• Your goal
Rewrite everything from the line containing "Select すべて in the 営業所 list" down to the line containing "(x=117, y=144)", replacing "list" with "dropdown" and leaving the rest unchanged. Leave the pictures out of your version.

• Provided material
========

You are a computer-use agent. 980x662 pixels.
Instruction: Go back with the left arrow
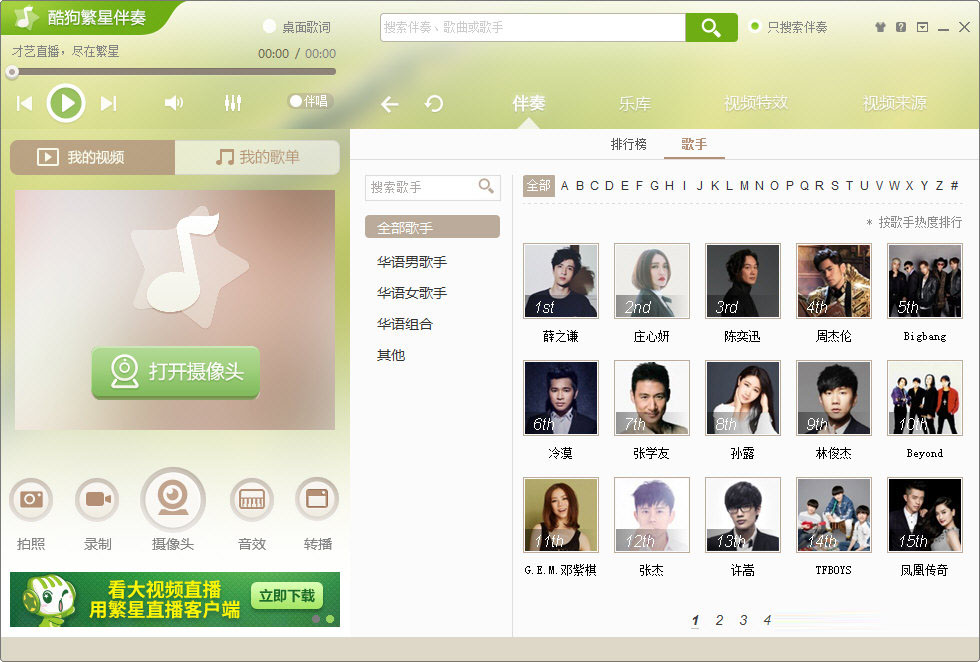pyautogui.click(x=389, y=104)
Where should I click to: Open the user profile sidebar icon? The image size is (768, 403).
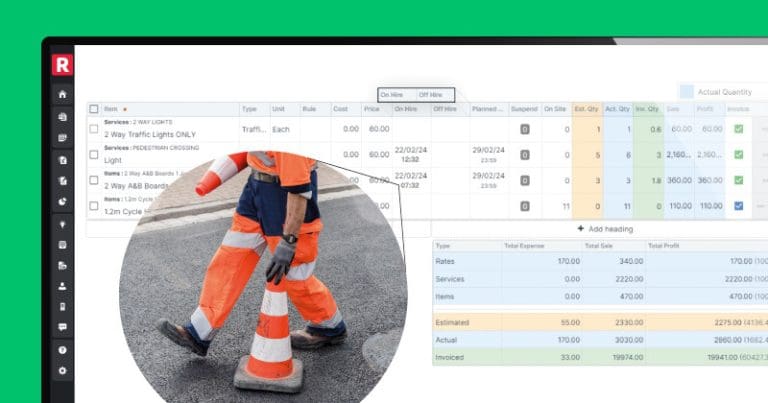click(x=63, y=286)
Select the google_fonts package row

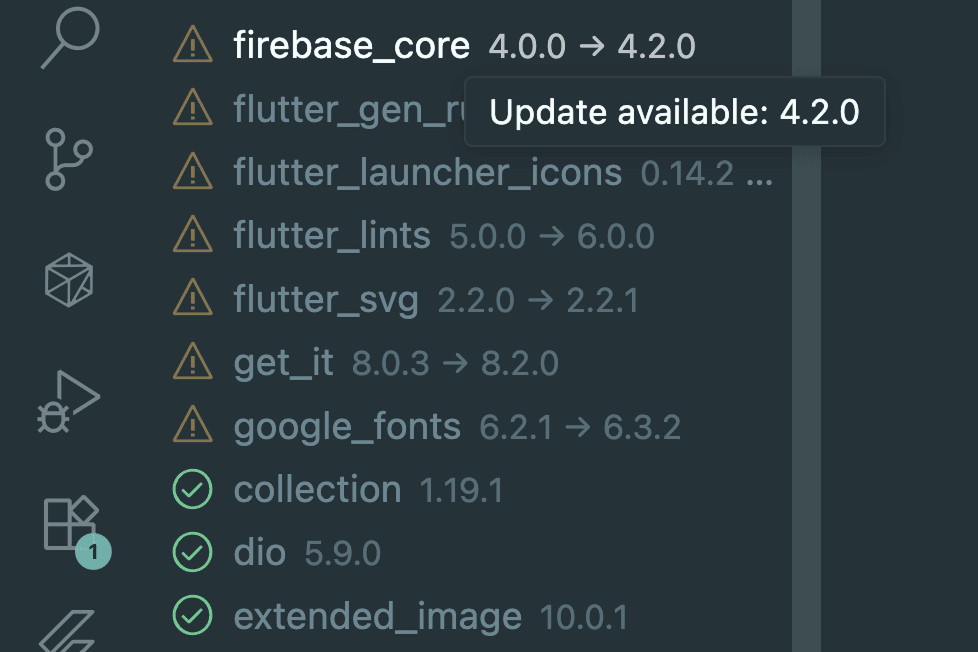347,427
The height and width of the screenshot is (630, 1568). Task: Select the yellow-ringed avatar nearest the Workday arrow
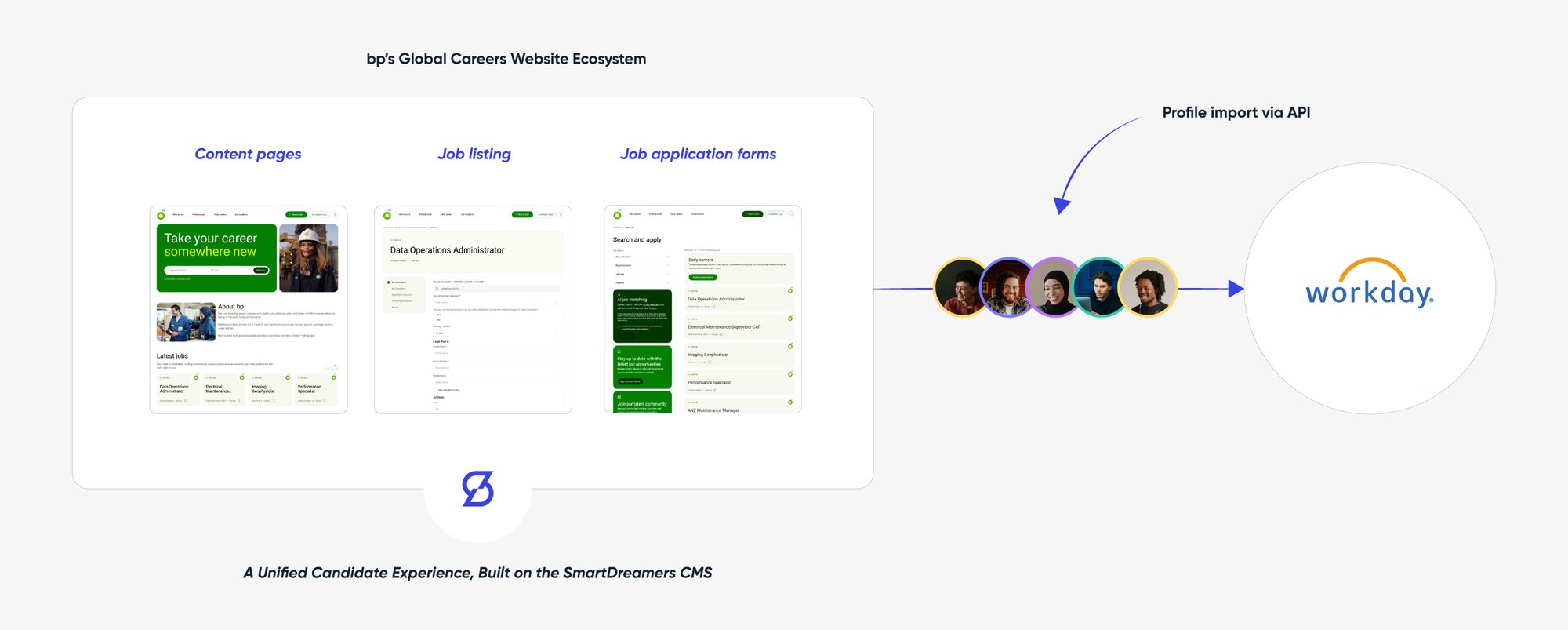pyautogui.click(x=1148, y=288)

========

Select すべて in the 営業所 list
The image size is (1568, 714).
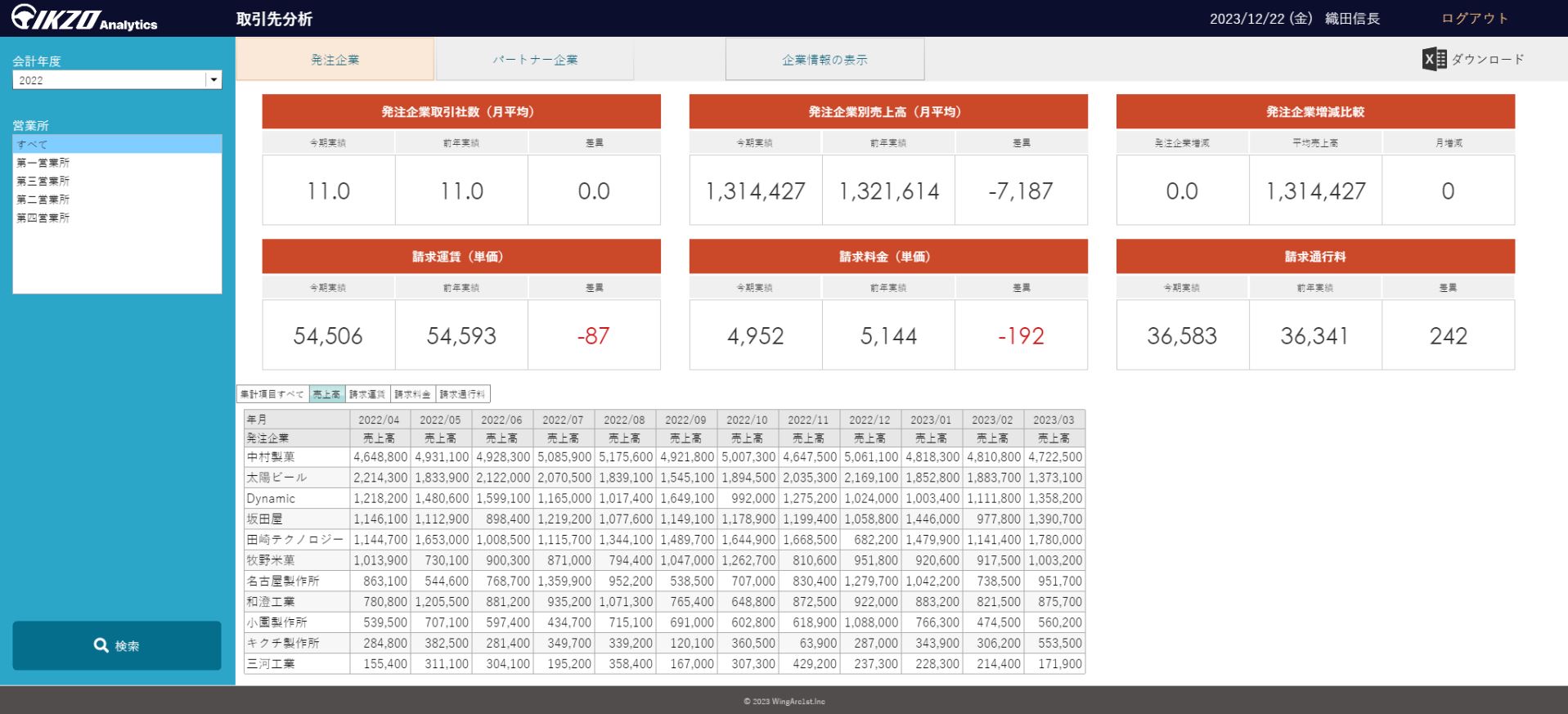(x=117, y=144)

========

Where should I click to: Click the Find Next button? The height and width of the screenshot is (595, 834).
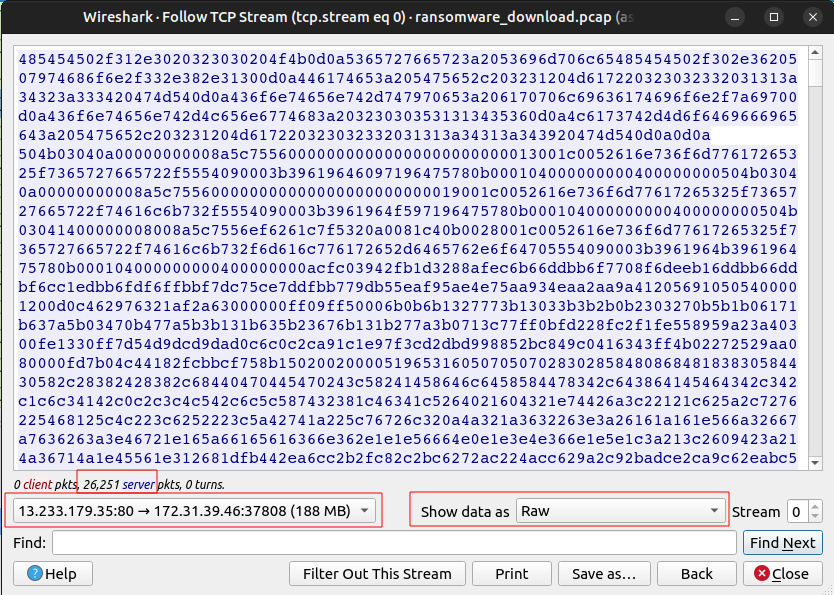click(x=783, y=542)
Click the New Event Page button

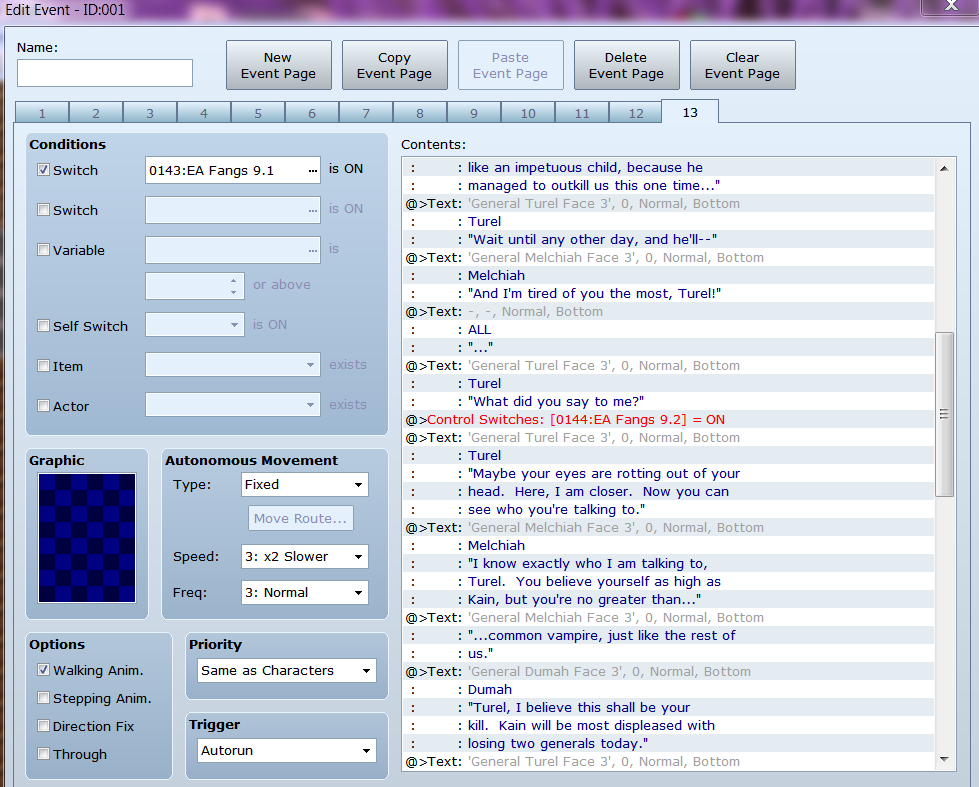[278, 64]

========

• In response
Select すべて in the 営業所 dropdown
The image size is (1568, 714).
(x=117, y=144)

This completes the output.